# pre-rigged **** Pops



## Johnboat

I fish out of Galveston. Would like to have a rod ready with **** Pop tarpon lure. I hate rigging lures...I buy my bottom fishing rigs from MCSaltwater Tackle.

Does anyone make and sell ready to tie-on **** Pop lures with a quality circle hook of the correct size and correct weight jig head? (I Googled it and found no source)

Thanks.


----------



## Hunter

Fishing Tackle Unlimited used to have them, and probably still does.


----------



## NationalGunTrader

*Have you seen these?*

http://www.cotee.com/Pages/cotee_prod_kits_access1_1_0.html

I just ordered 2 kits.

Good luck.


----------



## Johnboat

*Perfect...*

Just ordered 2 kits myself. Thank you!


----------



## Tarponchaser

Hunter,

Your mom is a hoot.... she gave me like 500 envelopes for scales... guess I have to scale the whole next tarpon i catch.

TC


----------



## Scott

Problem with buying the package deal is you don't get different weight jig heads and you don't really want to throw those heavy 4 oz jig heads all the time. Best deal it so make your own. It is so simple, there is no excuse not to make your own at home. Order some Action Plastics bait tails and make them.


----------



## RockportRobert

Scott said:


> Problem with buying the package deal is you don't get different weight jig heads and you don't really want to throw those heavy 4 oz jig heads all the time. Best deal it so make your own. It is so simple, there is no excuse not to make your own at home. Order some Action Plastics bait tails and make them. CLICK HERE


Have put a dozen or so together, but I've heard that shark or kings will bite them off. I've put several together with kingfish wire as an 8-10" bite leader. Will tarpon hit it with the wire leader? Thanks in advance!


----------



## Hunter

Wire is not a problem.


----------



## Johnboat

*Thanks everyone.*

I will buy some and make some in smaller jig weights. Appreciate the information.


----------



## 999

Hunter or Scott,

What size and brand of circles work best for the Galveston or POC area?


----------



## tcbayman

You mite check with serious tackle. Im almost positive I saw some in there last time I was there


----------



## Hunter

Tarponchaser said:


> Hunter,
> 
> Your mom is a hoot.... she gave me like 500 envelopes for scales... guess I have to scale the whole next tarpon i catch.
> 
> TC


Really? She only gave me one.

I guess she's been comparing our reports!

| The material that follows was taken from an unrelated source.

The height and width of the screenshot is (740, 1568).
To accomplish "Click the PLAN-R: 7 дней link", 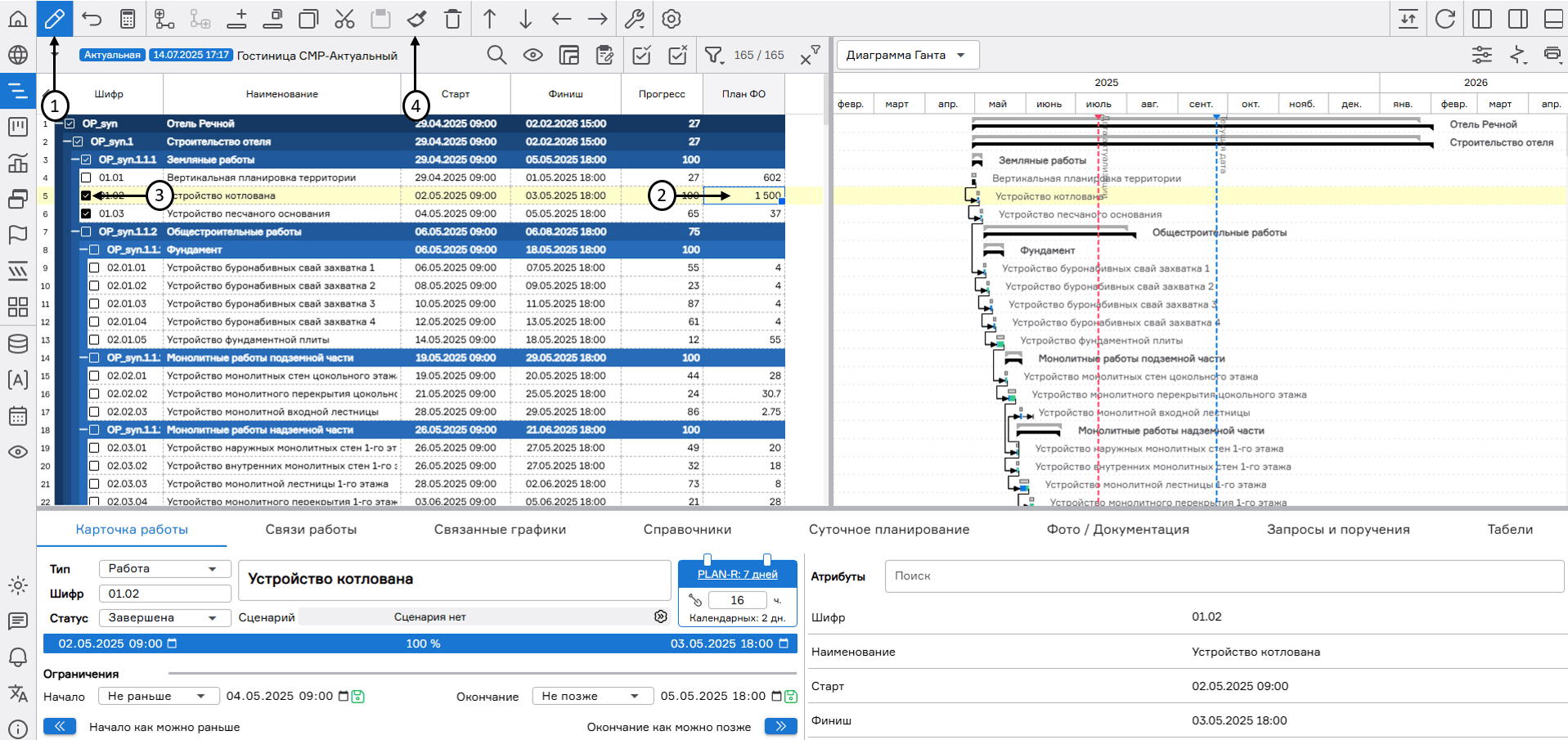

See you next week in the good spot.


----------



## marc

Sorry fellas, but the "good spot" is now a federally protected NO FISHING ZONE. Y'all can fallow me out next week and I'll show you what areas are still open to recreational fishing.


----------



## Trouthappy

I just dug up some old jigs from 2 to 4 ounces, cut off the hair tails, cut the hooks off at the curve with bolt cutters, and tie-wrapped big circle hooks to the jig's hook eye. Then threaded on a big twister-tail worm. Then you attach a leader of some sort, either wire or mono. We made about eight drifts in Boca Grande Pass two weekends ago with these, before realizing the last tarpon schools migrated out of there probably in early July. We did see an occasional roll out there, just single fish. Only 2-3 boats in the pass and no tarps hooked in the 3 days we were there. We stayed on the beach and had great wading action.


----------



## Hunter

marc said:


> Sorry fellas, but the "good spot" is now a federally protected NO FISHING ZONE. Y'all can fallow me out next week and I'll show you what areas are still open to recreational fishing.


My federal permit was just delivered by Seal Team Six this morning.

Feel free to watch me fish but don't let a hook fall overboard. The boys are a little trigger happy this month.


----------



## Tarponchaser

Those are bad dudes... I reluctanly surrrender all the Fereral waters. Remember the red snapper season is closed there.

Good luck out there and stay off of my beach.

TC


----------